10 years ago, Digging Up the Past went to press. A week later (April 15), the first 99 copies were printed.
I have thought about what to do to mark the anniversary of my only published book. Originally, I thought to sell it at a reduced price from today through April 15, changing it back on April 16. That seemed like too much work, especially since the last person to buy a copy did so three years ago, and did it in person. Also, I only have 12 copies left, five of which I have here in Seattle, and since I have thought about donating a few copies to the library (not only here in Seattle, but also my high school library and the library in the town where I grew up), that doesn’t leave me with many books to sell. Therefore, I have decided on the following: I will stop selling my poetry book online after April 15.
The collection of poems that make up Digging Up the Past: Poetry from High School (1994-97) are some of the earliest poems that I wrote and are rightfully called juvenilia. While there are some good poems in there (and at least one that may even be great), this is not something I need to push after 10 years — not after I’ve sold or given away most of my copies — not after I’ve already made back the publishing costs.
That doesn’t mean that you can’t buy a copy from me after April 15, of course. So long as I have copies available, I can sell them. Just that after April 15, I will no longer sell them through this blog. You will no longer be able to click on the “Buy Now” button and deposit money in my PayPal account. On the other hand, if I have promised you a copy, don’t despair: I still intend on giving one to you.
Much has changed in the last 10 years of my life. I’ve lived in a foreign land, moved from the East to the West Coast, started this blog, found encouragement for my writing online, joined the wonderful world of Twitter, and almost completed my novel. The only thing I know for sure is that I plan on publishing more work in the next 10 years than I did in the preceding 10, and when I do, I hope that those of you who read my blog are the first readers of my novels and short stories, the first watchers of my plays, the first admirers of my poetry.
Note: My diary entry that outlines the events of the week of September 11, 2001, is in a box in my parents’ attic on the other side of the U.S., so while the gist of what I remember is accurate, the actual order and execution of events may not be.
Ten years ago, I woke up, ready to work on some short stories on my quest to get paid for my literary pursuits, when my mom called me downstairs. As I headed down to where the TV was, she told me that a plane had flown into the World Trade Center, and while I saw the repeated replays of the event (this would be the second plane to hit the towers), she had seen it live.
She had to head off to work, leaving me to watch as the first tower fell. My dad called a few times, the last time to say that they were shutting the courts and he would be home soon. In the interim, a plane hit the Pentagon, United Flight 93 crashed in Pennsylvania, and the second tower fell.

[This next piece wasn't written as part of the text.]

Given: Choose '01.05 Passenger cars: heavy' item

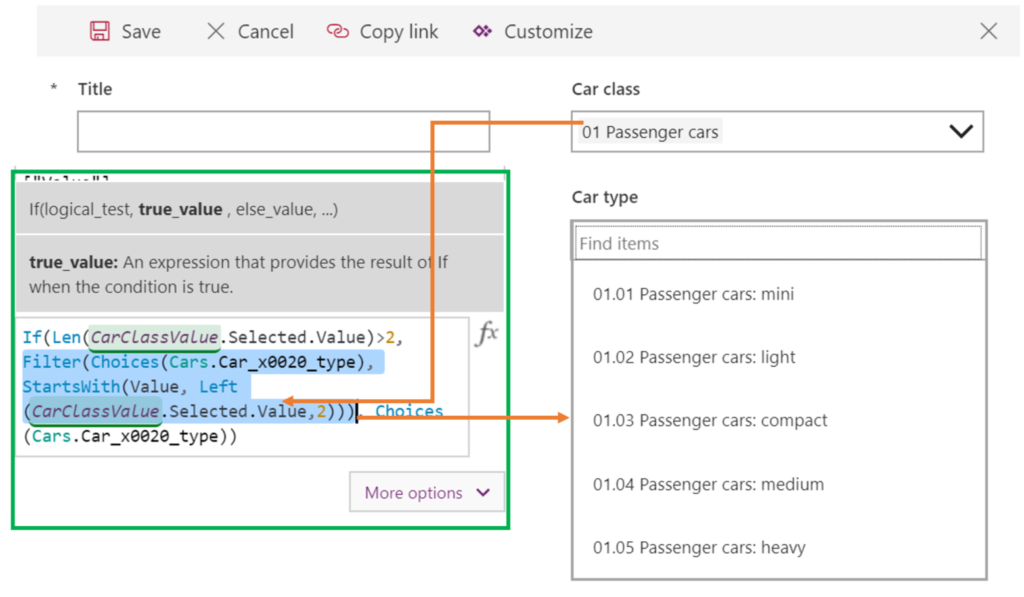Looking at the screenshot, I should pyautogui.click(x=698, y=547).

What I remember the most about that week was the fear: fear caused by the unknown. Living where planes routinely flew overhead, it was eerie to hear the sky silent. The first few days that planes started to fly again, we looked up every time we heard one flying overhead.
I had been planning on visiting some of my friends later in September, in Virginia, and while the events on 9/11 didn’t change that, I flew out only ten days after the attacks. Had I booked an earlier flight, it’s possible that it would have been canceled. On the way back to Connecticut, I saw, outside the wing of the airplane, the most beautiful sunset I have ever seen. Only years later, when I flew from Tokyo to Nagasaki, did I see a similarly beautiful sight: of Mt. Fuji, Tokyo Bay, boats, and clouds at various heights and distances from the plane.

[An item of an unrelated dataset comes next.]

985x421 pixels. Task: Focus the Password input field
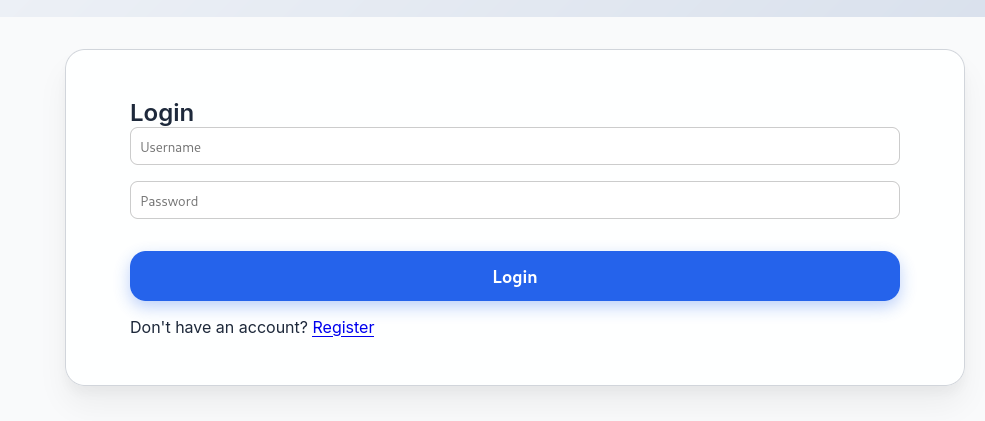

I had graduated from college earlier that year, and so had decided to save all of my email messages from graduation on (the last email I saved is from the middle of February the following year). Reading through those emails now, particularly the ones right before and right after the attacks, are fascinating in how most of them aren’t about the towers falling, or the Pentagon smoldering, but the logistics of putting together my trip. In early September, i”m still ironing out details of my trip, while the ones immediately after September 11 are making sure everyone is okay and to assure them that I’m still coming. Only directly, on September 12th, do I address the attacks and my feelings about them. The same with my friends, with one friend mentioning how she saw smoke pouring out of the Pentagon on her way to work the following morning (September 12), how she saw people slowly driving by, and how she could smell the smoke through her car vents. After September 12th, I mention checking airlines, buses, and metro lines to make sure they are still running, but I do not directly comment on the attacks.
For a couple days after the Twin Towers fell, I was paralyzed creatively, only wishing to watch Tom Brokaw every night as more and more information became available. Then, on September 15th, I wrote a poem. It would be on September 19th, however — two days before I left for Dulles International Airport — before I wrote any creative work dealing with the attacks.
The works in question were poems. The second one seems trite now in some of its construction, but the first one — even without any tweaking — is still one of my stronger poems. That Christmas, I framed a copy of it and sent it to my grandmother to help her deal with some difficult issues. When she died a year later, it adorned the room where her wake was held. It now sits in my parents’ room.
I have shared this poem before. I’m no longer happy with that version of the poem, however, so I thought I would share the original with you:
Time is a Jealous Mistress
Time is a jealous mistress
That always gets its way,
Whether it be tomorrow,
Or whether it be today.
It doesn’t give without receiving,
And it receives far more than it gives,
Yet as it passes, wounds will heal,
And Life will continue to live.
I used to get emails from national honor societies right after I graduated. They always came with quotes. I find it interesting that, right after the September 11th poems, this is the quote I wrote down from those emails:
“You can only protect your liberties in this world by protecting the other man’s freedom. You can only be free if I am free.” -Clarence Darrow, lawyer (1857-1938)
The real tragedy of September 11th will be if our initial response to those attacks and other terrorist threats — increased spying on our citizens, black sites, torture, the creation of the Department of Homeland Security (if that name doesn’t make you shudder, you need to read more Orwell than I have), security theater at airports, increased suspicion of Muslims and “outsiders” — becomes the lasting legacy of that day. If we allow fear to overthrow reason and common sense, and our rights and the rights of others along with them, then we have not protected other men’s freedom, and have lost our own.